Hacker was clearly involved with Obama in his campaign, both in terms of policy and political strategy: a political strategy that at it’s heart is fundamentally dishonest. To say “he’s not a current advisor” is just weasel words. Of course he has influenced Obama. Or is Hickey lying?

Do proposals on the table now conform exactly with Hacker’s policies as advised by Campaign for America’s Future? I’m sure there’s going to be some discrepancies, but that doesn’t particularly help me to trust the President’s intentions. Based on the evidince above, any reasonable person has cause to believe that  the motive to introduce the public option is as a way to single payer. I don’t know why that’s so contentious except as a matter of politics.
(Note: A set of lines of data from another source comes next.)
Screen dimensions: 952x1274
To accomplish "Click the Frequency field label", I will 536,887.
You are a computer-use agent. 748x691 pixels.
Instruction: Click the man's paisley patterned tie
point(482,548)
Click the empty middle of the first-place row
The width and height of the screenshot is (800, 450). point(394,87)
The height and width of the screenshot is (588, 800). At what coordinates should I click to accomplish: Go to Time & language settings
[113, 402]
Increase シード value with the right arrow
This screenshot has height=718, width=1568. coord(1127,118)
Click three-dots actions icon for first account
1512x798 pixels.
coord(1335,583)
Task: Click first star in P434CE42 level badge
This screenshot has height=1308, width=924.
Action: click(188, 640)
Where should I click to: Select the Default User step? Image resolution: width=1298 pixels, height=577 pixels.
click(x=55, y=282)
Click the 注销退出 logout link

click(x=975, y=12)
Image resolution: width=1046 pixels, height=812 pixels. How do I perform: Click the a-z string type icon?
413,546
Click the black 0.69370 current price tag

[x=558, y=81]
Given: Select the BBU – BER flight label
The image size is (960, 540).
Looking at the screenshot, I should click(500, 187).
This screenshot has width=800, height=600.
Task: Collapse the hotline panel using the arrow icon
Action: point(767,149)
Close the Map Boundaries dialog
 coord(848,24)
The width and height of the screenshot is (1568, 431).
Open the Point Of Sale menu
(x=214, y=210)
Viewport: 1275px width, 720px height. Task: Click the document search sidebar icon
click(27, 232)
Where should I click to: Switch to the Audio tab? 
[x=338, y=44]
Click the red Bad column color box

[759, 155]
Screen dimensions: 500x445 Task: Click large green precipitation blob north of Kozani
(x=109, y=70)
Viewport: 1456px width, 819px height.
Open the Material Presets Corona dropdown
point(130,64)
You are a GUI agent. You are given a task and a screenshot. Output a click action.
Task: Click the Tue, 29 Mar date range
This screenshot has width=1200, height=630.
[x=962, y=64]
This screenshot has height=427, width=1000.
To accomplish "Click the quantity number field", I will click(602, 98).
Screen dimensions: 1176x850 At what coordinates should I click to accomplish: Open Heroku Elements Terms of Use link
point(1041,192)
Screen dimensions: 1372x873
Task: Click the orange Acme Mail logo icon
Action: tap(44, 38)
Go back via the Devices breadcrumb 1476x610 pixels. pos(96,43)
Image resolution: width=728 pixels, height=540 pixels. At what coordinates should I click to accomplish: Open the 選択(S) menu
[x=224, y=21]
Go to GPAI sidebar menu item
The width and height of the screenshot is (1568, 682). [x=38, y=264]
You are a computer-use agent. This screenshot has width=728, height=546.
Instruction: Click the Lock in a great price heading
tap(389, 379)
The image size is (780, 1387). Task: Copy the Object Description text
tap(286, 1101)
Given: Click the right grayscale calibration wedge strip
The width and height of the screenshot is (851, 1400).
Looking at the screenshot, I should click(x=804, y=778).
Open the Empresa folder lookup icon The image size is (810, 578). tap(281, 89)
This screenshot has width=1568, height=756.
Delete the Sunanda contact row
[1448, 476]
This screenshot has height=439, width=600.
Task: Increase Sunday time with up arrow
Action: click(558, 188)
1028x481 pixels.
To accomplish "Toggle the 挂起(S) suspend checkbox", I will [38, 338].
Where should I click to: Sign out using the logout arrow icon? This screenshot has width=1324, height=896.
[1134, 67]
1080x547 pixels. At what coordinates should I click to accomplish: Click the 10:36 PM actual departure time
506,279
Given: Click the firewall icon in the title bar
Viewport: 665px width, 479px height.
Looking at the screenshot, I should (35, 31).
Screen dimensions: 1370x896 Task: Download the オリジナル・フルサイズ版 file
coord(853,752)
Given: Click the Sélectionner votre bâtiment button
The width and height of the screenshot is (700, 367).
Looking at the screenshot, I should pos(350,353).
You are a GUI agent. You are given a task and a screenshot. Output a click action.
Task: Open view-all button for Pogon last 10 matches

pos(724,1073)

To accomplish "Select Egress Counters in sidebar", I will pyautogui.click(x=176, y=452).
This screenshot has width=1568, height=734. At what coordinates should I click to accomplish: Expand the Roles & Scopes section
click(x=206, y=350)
We already had a post showing how Barney Frank – no small player – believes the public option is the way to single-payer. Here’s another one from Hot Air showing how Rep. Keith Ellison believes the exact same thing. (I love how Ed points out how Ellison says, “This is competition,”  and in the very next breath that it will lead to a single-payer system.) Here’s a video of a Health Care for America organizer, uh, instructing folks how to shout down people like me with real questions.

The point is not wether these people want single-payer to come into being. The point is that this is what they will believe will eventually happen if these reforms take place. If I am mistaken, these people are mistaken too. That’s a logical, reasonable position that does not stretch anyone’s words or intentions, and I am tired of Timmy trying to cover up for that fact. It’s a waste of time, when there’s real stuff to talk about.

We’ll see what actually comes to pass, but it’s being reported that the President will double-down on the public option in his speech tomorrow. I have no qualms about asserting that he views the public option as a way to a single-payer health care system. None at all. Or, for that matter, that the President’s plan will lead to massive public funding for abortions on a scale never seen in this country, as confirms. What I do have a problem with is the sputtering ad-hominem attacks (thankfully, not Timmy’s specialty)  and the half-truths and mendacious reasoning required to turn this radical restructuring into a moderate proposal.

Oh yeah, and no changing the definition of words so you can win the argument. The  dictionary is the authority on that one.

2 Comments leave one →
  1. September 17, 2009 2:44 am

    Still no rebuttals on this one. Interesting.

  2. September 17, 2009 3:17 am

    It seems to me that the proof is further that the mainline Dems in congress are refusing to even look at a health care bill that doesn’t include the public option. Why their obsession with this one component?

    And why not simply write individual, simple, short, coherent bills on the issues that everybody agrees need improvement– like portability and pre-existing conditions — instead of these massive, unwieldy omnibus bills that is sure to be filled with unforseeable consequences? The overreach in D.C. is one of the most troubling aspects of this whole debate, and the Administration seems to be a driving force in that overreach.